Hey, one more thing. Before you start your X, try doing modprobe fglrx as root and after that start X (or restart if it's running already, Ctrl+Alt+BackSpace is a useful shortcut for this).

----------

## pilla

Are you sure you've put fglrx as the driver in /etc/X11/xorg.conf ?

----------

## faux

 *bigbangnet wrote:*   

> as a noob as I might be. I remember that before you emerge the fglrx or other drivers, did you modified your kernel, compiled it and booted from it. Cause I remember I did the same thing like you but I didn't touch the kernel. Once I modified it, the drivers worked and even the direct rendering worked correctly.

 

What exactly do you mean?

I have compiled my Kernel *before* installing the fglrx module, of course.

 *dnadesign wrote:*   

> Hey, one more thing.
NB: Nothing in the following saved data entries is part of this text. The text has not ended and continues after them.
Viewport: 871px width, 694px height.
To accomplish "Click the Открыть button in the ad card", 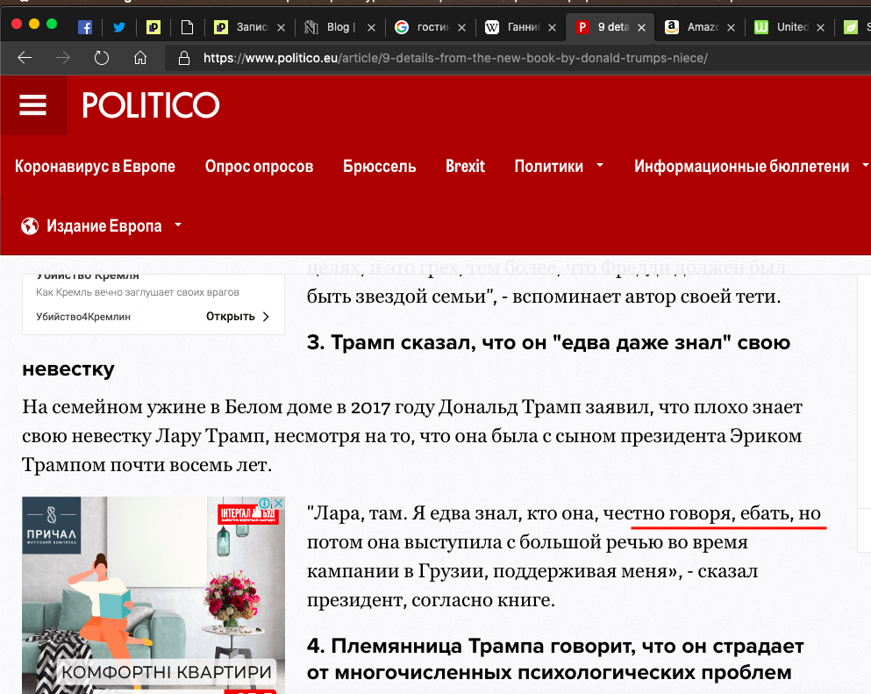I will (238, 317).
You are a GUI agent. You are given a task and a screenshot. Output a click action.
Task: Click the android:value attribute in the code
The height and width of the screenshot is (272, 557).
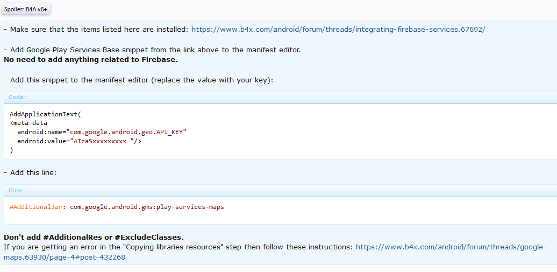pos(41,141)
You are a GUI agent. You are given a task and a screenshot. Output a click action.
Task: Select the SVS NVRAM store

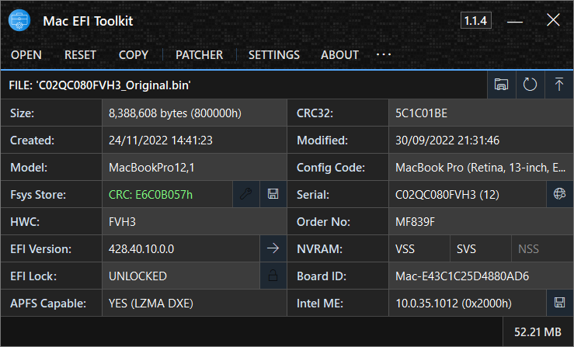click(467, 248)
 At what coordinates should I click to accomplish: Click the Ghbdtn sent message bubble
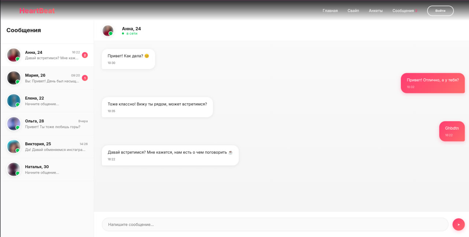point(452,131)
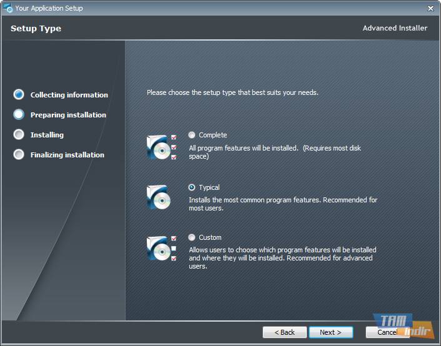Proceed by pressing Next
This screenshot has width=441, height=346.
(330, 332)
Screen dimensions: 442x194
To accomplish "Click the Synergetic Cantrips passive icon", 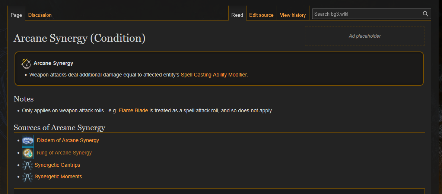I will [x=28, y=165].
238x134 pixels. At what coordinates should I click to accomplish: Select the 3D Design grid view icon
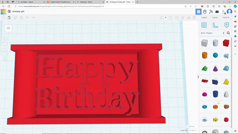click(x=198, y=12)
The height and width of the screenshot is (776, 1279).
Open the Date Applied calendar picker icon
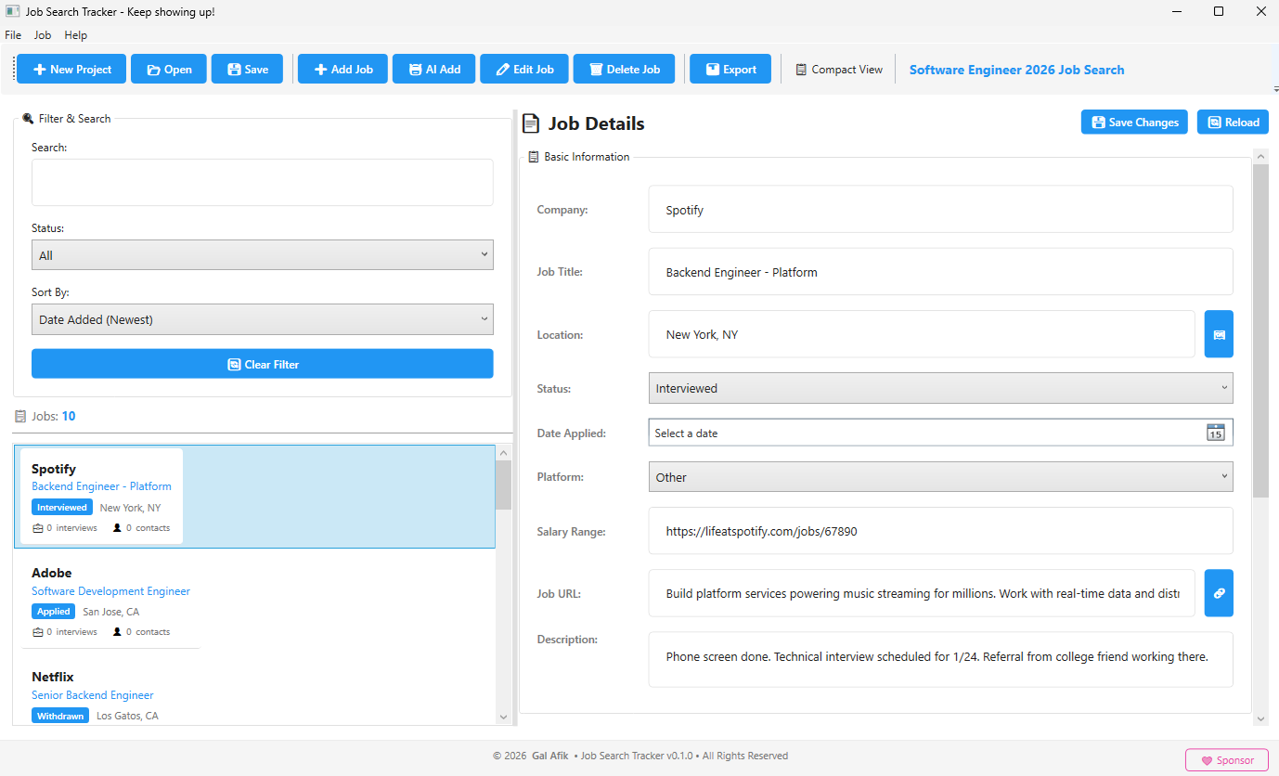point(1216,432)
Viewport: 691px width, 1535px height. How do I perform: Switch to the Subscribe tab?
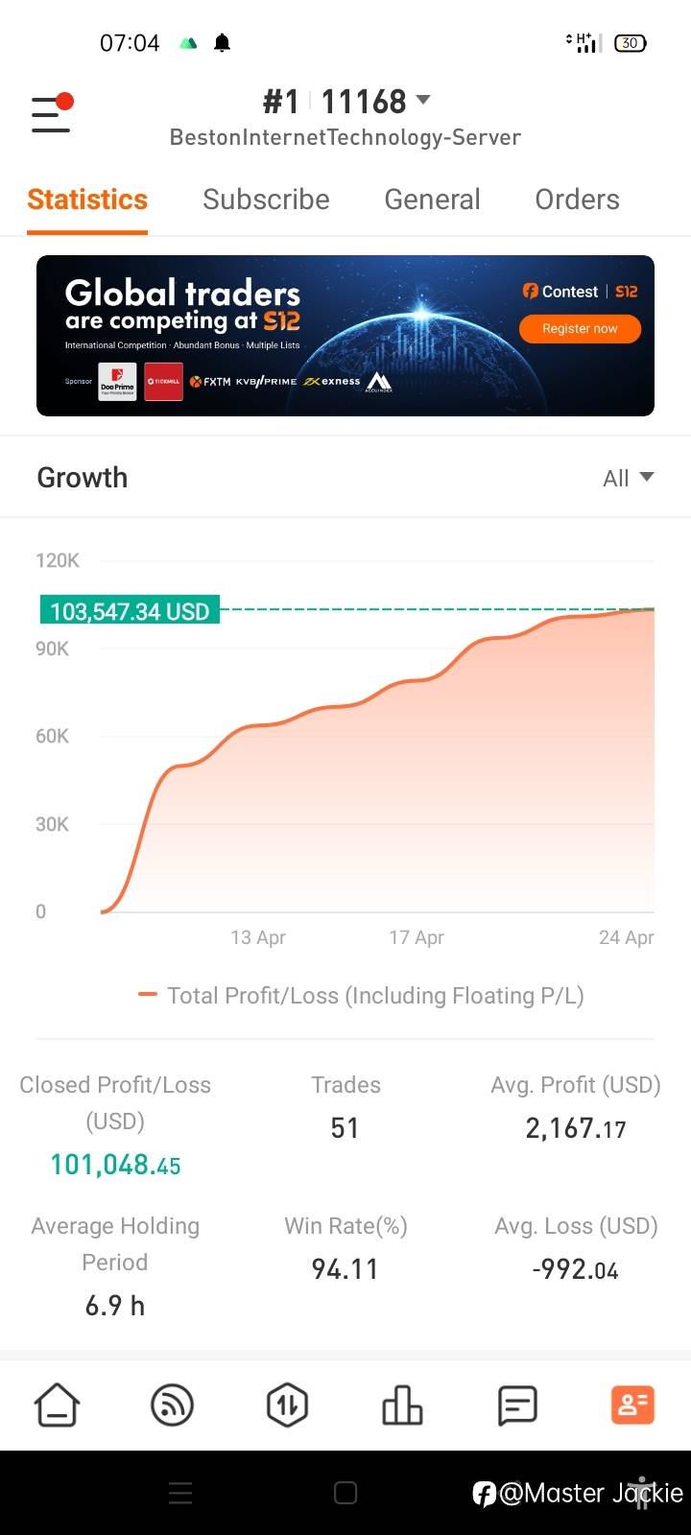point(266,200)
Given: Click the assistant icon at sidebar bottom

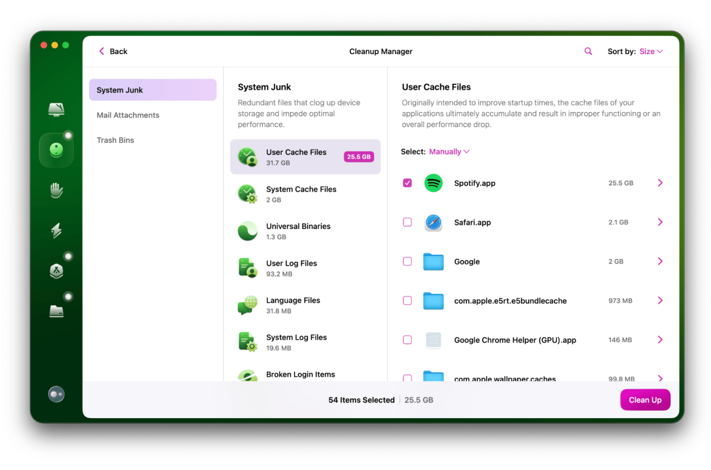Looking at the screenshot, I should 56,394.
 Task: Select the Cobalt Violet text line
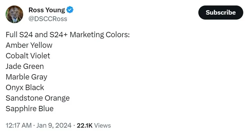coord(28,56)
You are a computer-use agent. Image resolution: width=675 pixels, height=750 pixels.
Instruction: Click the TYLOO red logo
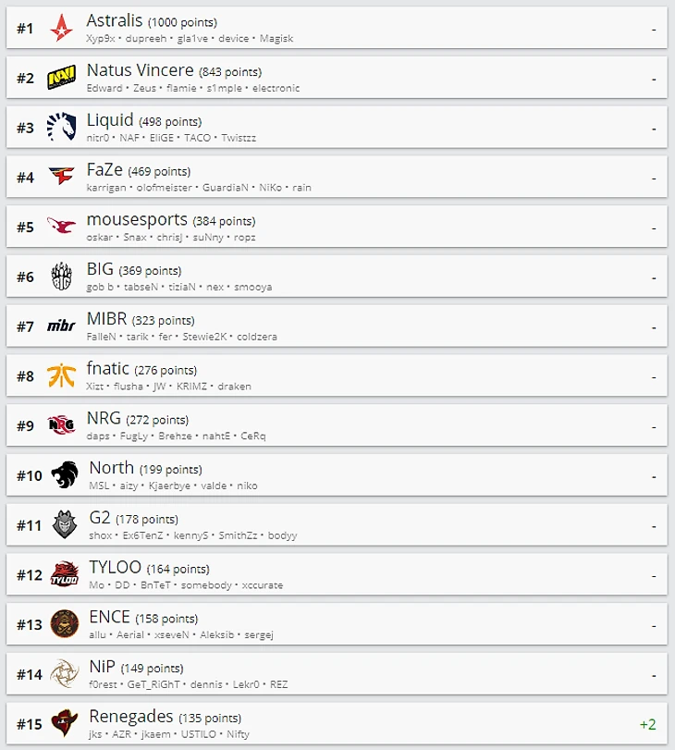(x=65, y=574)
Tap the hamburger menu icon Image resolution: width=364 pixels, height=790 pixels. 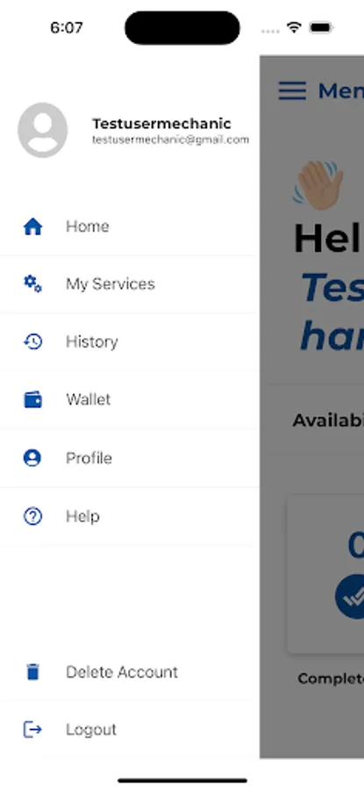click(x=292, y=91)
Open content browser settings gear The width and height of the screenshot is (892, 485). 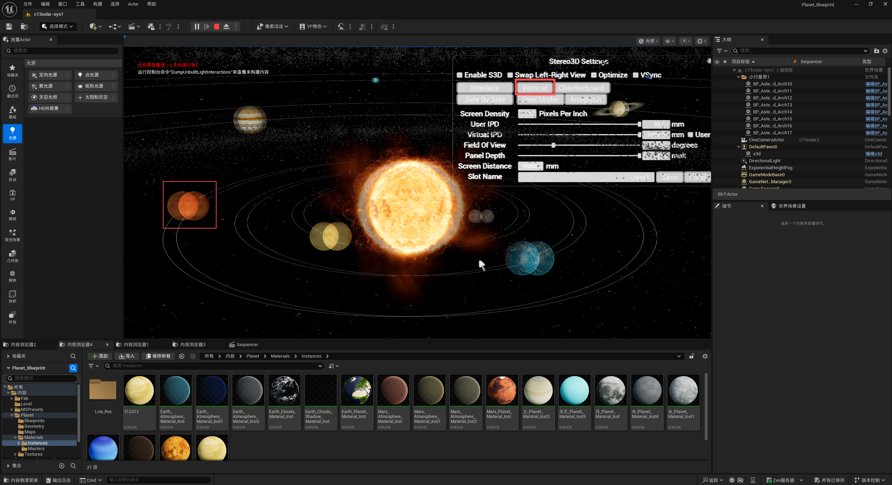tap(705, 356)
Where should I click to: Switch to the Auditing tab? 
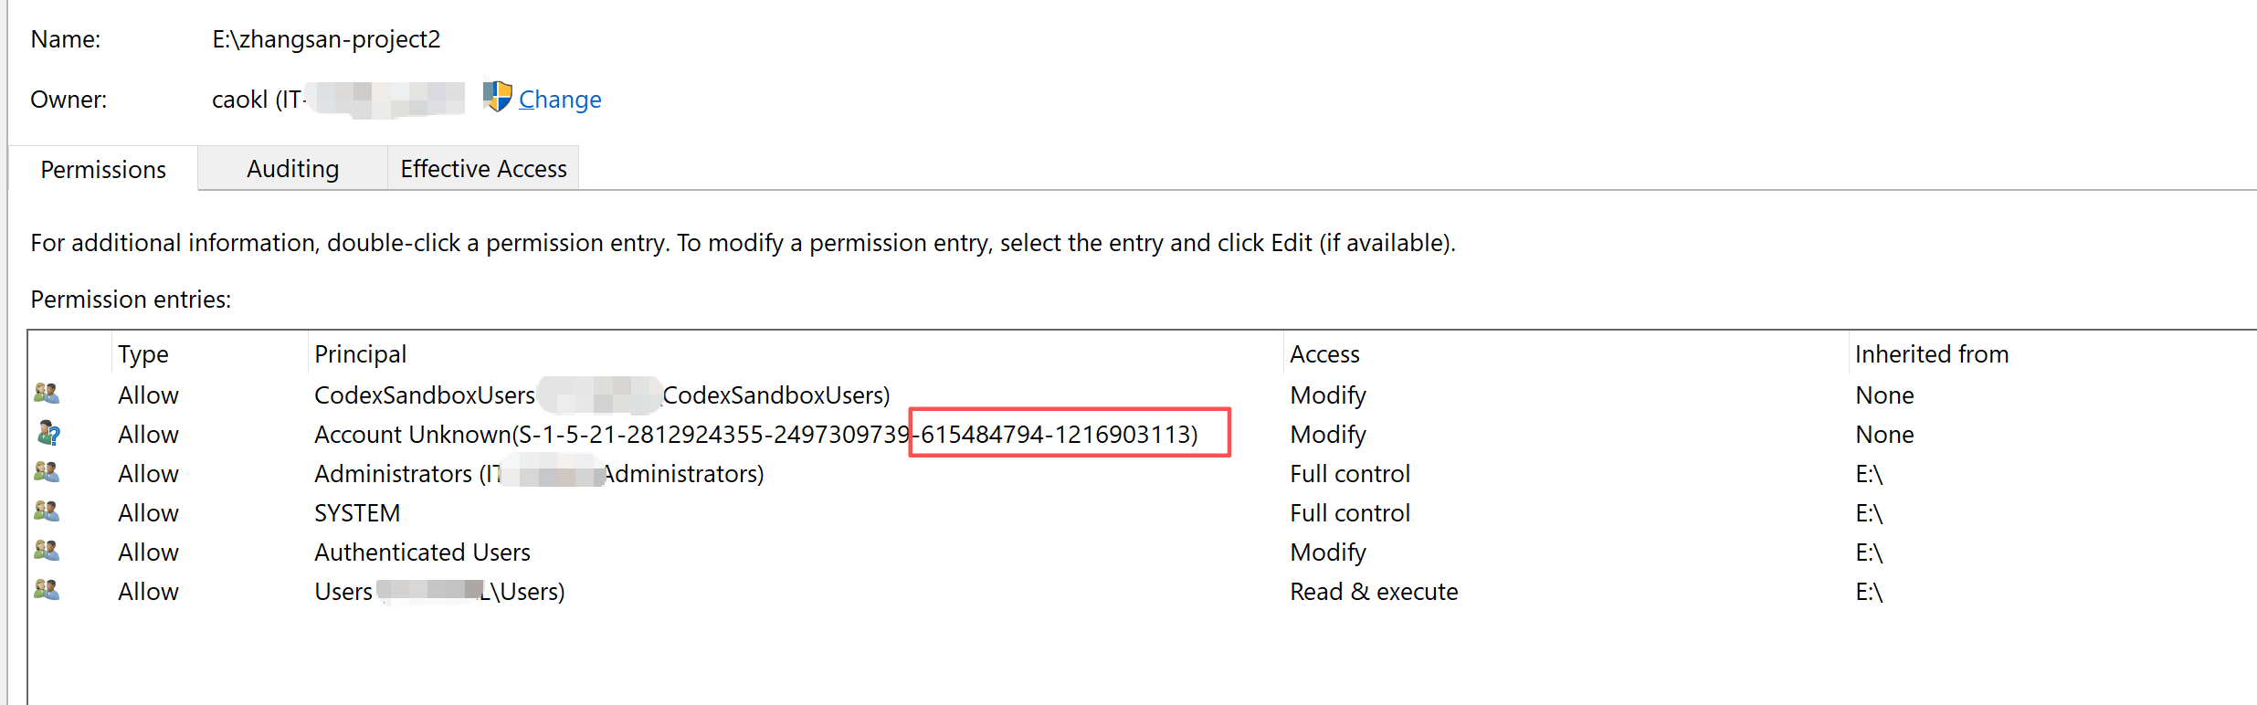click(x=292, y=169)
Before you start your X, try doing modprobe fglrx as root and after that start X (or restart if it's running already, Ctrl+Alt+BackSpace is a useful shortcut for this).

 

Hm... Does not help either.

 *pilla wrote:*   

> Are you sure you've put fglrx as the driver in /etc/X11/xorg.conf ?

 

Yes, I am sure, because I use xinerama and the open-source ati/radeon driver does not work correctly with my configuration.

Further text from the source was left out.